A writing mentor of mine once remarked that writing for the web is like composing a poem—you’re trying to convey as much as possible within the short space of a few words and sentences.
Research shows that people read differently on the internet. Their attention spans are shorter, they tend to scan and they make decisions within the blink of an eye on whether to stay on a website.
- Visitors leave a page within the first 10-20 seconds of clicking (Nielson Normal Group).
- If they stay, they’ll read at most 28 percent of the words on the page (Nielson Normal Group).
- They’ll judge a website within 50 milliseconds based on its design (International Weekly Journal of Science, Carleton University).
With that in mind, it’s important that web copy is clear, precise and presented well—otherwise, visitors simply will leave and move on to the next site. Here are five tips when writing for an online audience:
1) Stick the important information at the beginning.
Cliffhangers are great for the movies, but it’s best to get to the point when it comes to your web content.
Since the typical user only stays on a page for seconds, answer the most basic questions—who, what, where, when, why and how—right out of the gate. Then, explain why your content matters, following that with supporting evidence and background information.
In the mood to learn some marketing lingo?
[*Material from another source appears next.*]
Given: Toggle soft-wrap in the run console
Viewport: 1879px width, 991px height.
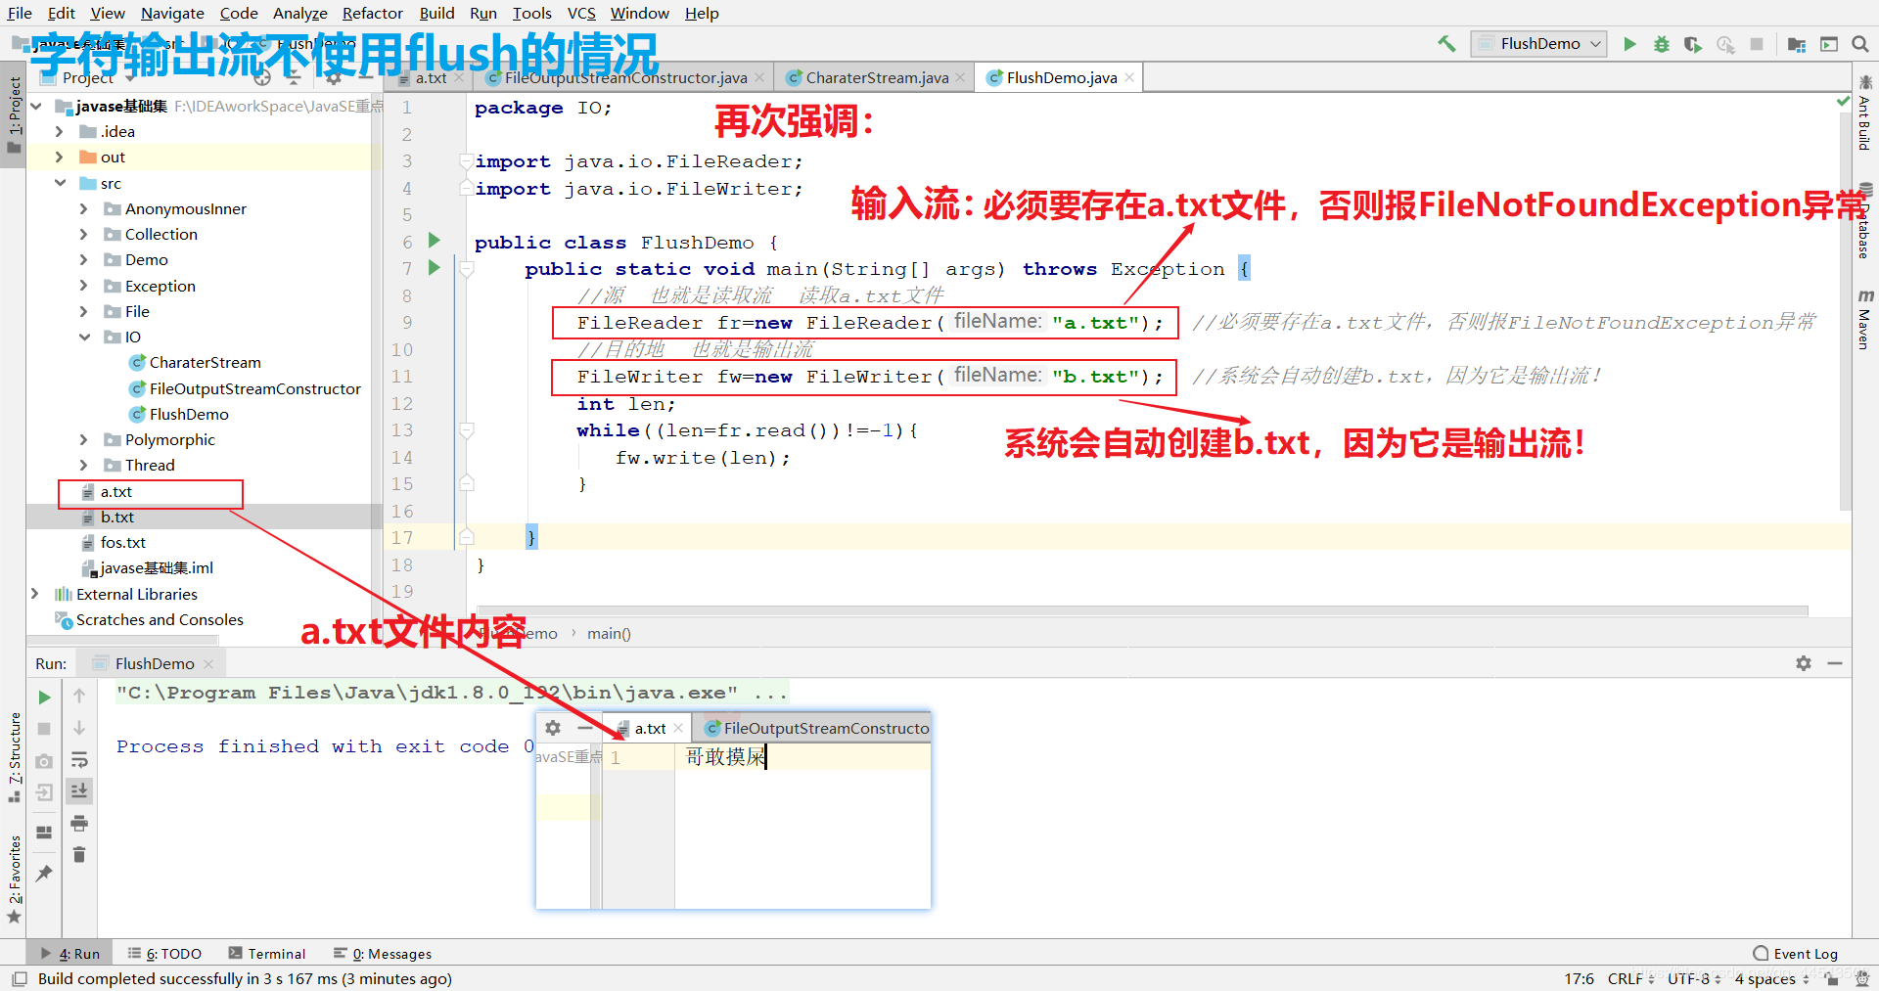Looking at the screenshot, I should [x=79, y=760].
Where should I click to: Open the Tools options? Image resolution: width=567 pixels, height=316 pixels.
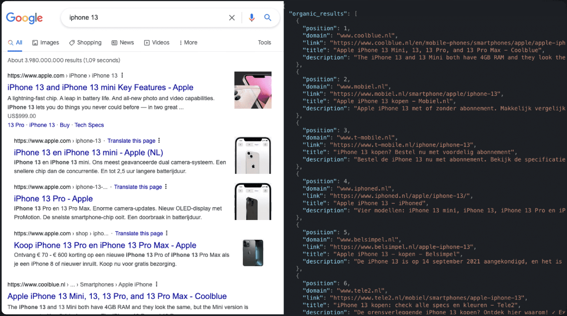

This style of writing is called the Inverted Pyramid, in which you prioritize information by descending order of importance.
2) Use signposts and bullets.
Big blocks of text can be off-putting for online readers, who typically skim rather than read everything on the page. (Slate has an excellent article poking fun at how we read on the web that’s also informative).
Use subheaders to break up text and organize your information. For lists, consider using bulleted points so the content is easier to scan.
3) Don’t use jargon.
Keep the language simple in your online copy. Using that dollar-sized word might have been great on your SATs, but when it comes to online copy, they’re a pain.
Jargon by nature is exclusive, and those online readers who aren’t immediately aware of your industry’s terms will seek other information that’s easier to understand.
4) Keep it lean.
Cut the fluff. Ask yourself, “Does this add to the article? Is this information necessary?”
From a language standpoint, the words “that” and “just” often are ones you can eliminate from copy, along with adjectives, adverbs and prepositions.
Original sentence: 31 words
“Earlier this morning, Sally Smith, the director of marketing, relayed to the audience of nearly 500 at the annual conference that developing content for mobile audiences is becoming increasingly important nowadays.”
Edited sentence: 16 words
“Marketing Director Sally Smith said at the conference that mobile content is more important than before.”
5) Use supporting links.
Provide supporting evidence for your online copy by linking to current, relevant and authoritative voices on the subject matter. Just be sure to not go overboard with the links; add them where they make sense.